Modern political thinkers in the 1600s shifted the legitimating basis of human law from moral and eternal law to a human agreement or contract made for mutual benefit. The fundamental principle in this theory is individual liberty, which can be limited only by the liberty of others. In 1860, John Stuart Mill put it this way: laws should allow maximum liberty and exclude only behaviors that cause harm to others. Or in the language of popular culture, “You should be able to do whatever you want as long as you don’t hurt anyone else.” Hence modern society recognizes no moral principle above human desire. An individual’s desires can be legitimately limited in law only by the desires of other individuals. Laws function to harmonize the conflict of desires.

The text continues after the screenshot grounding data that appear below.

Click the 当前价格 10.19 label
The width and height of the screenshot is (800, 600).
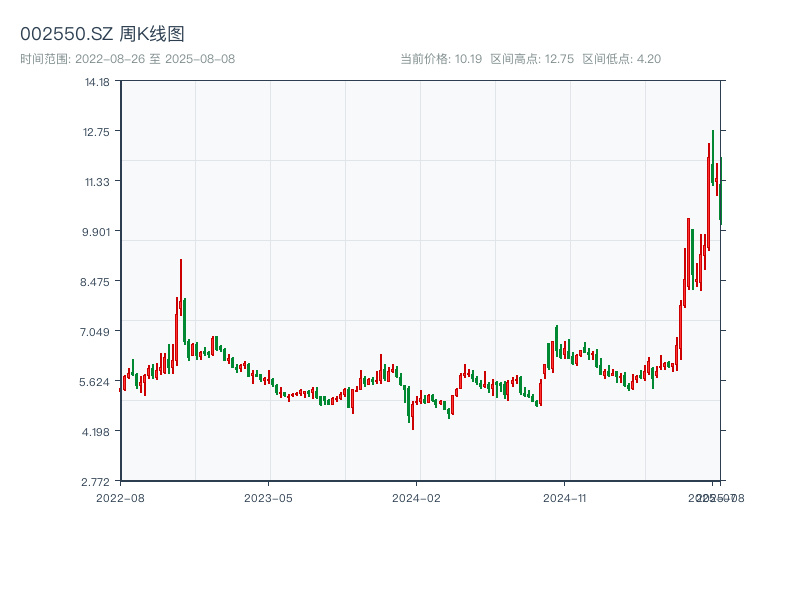point(441,59)
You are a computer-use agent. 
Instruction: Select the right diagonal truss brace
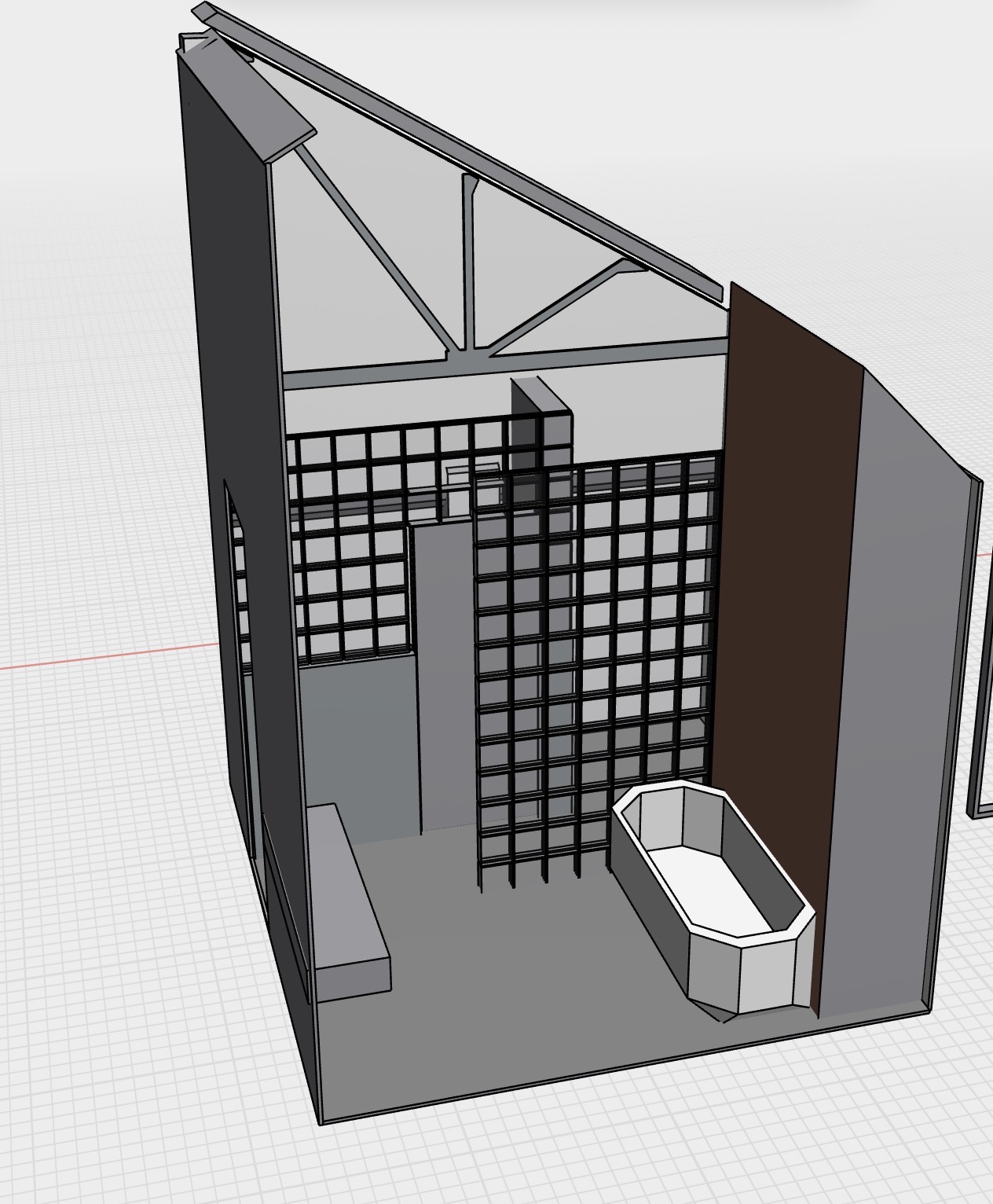pyautogui.click(x=566, y=307)
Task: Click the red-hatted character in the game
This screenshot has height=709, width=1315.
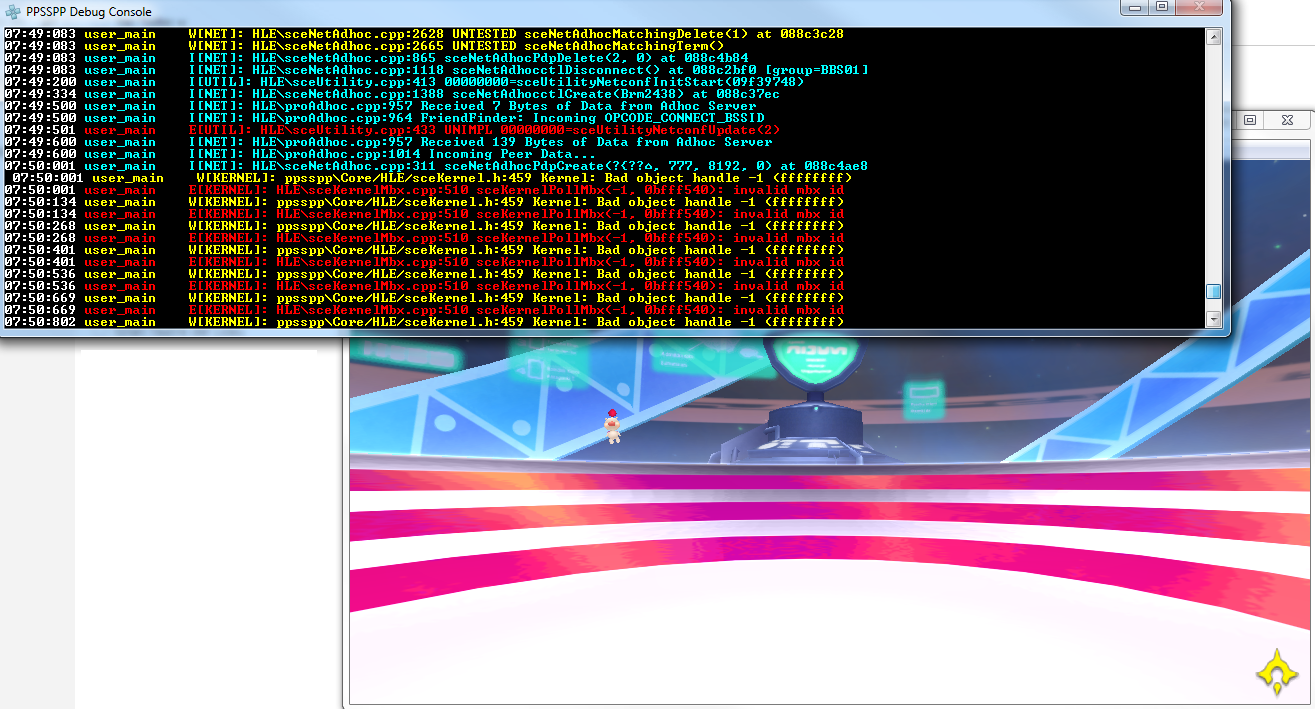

Contemporary society accepts and builds on the modern understanding of the function of law, but it moves two steps further. (1) It transforms the legal principle of maximum liberty in pursuing desire into a moral principle. Originally, the principle of maximizing liberty was proposed as a rule for making laws. It was not proposed as a moral principle to bind and guide the conscience; for it had no advice about what is good and right. It was not concerned with virtue and vice but with harmful behaviors. But contemporary society views pursuing one’s desires and approving of others’ pursuit their desires as a moral duty or even a sacred duty. It is good and right to pursue whatever one desires as long as you celebrate as good and right whatever other people want to pursue. And if you disapprove of others’ choices you are violating your moral duty and have become a bad person deserving of condemnation. Unlike legislated law, which is limited to legal judgments about enforceable rules, morality is all-encompassing. Negative judgments can be made about the character and the otherwise legal behavior of others. One can show one’s moral disapproval in words and behaviors that are not illegal and do not have the force of law: protest, shunning, boycotts, and various forms of verbal “calling out.”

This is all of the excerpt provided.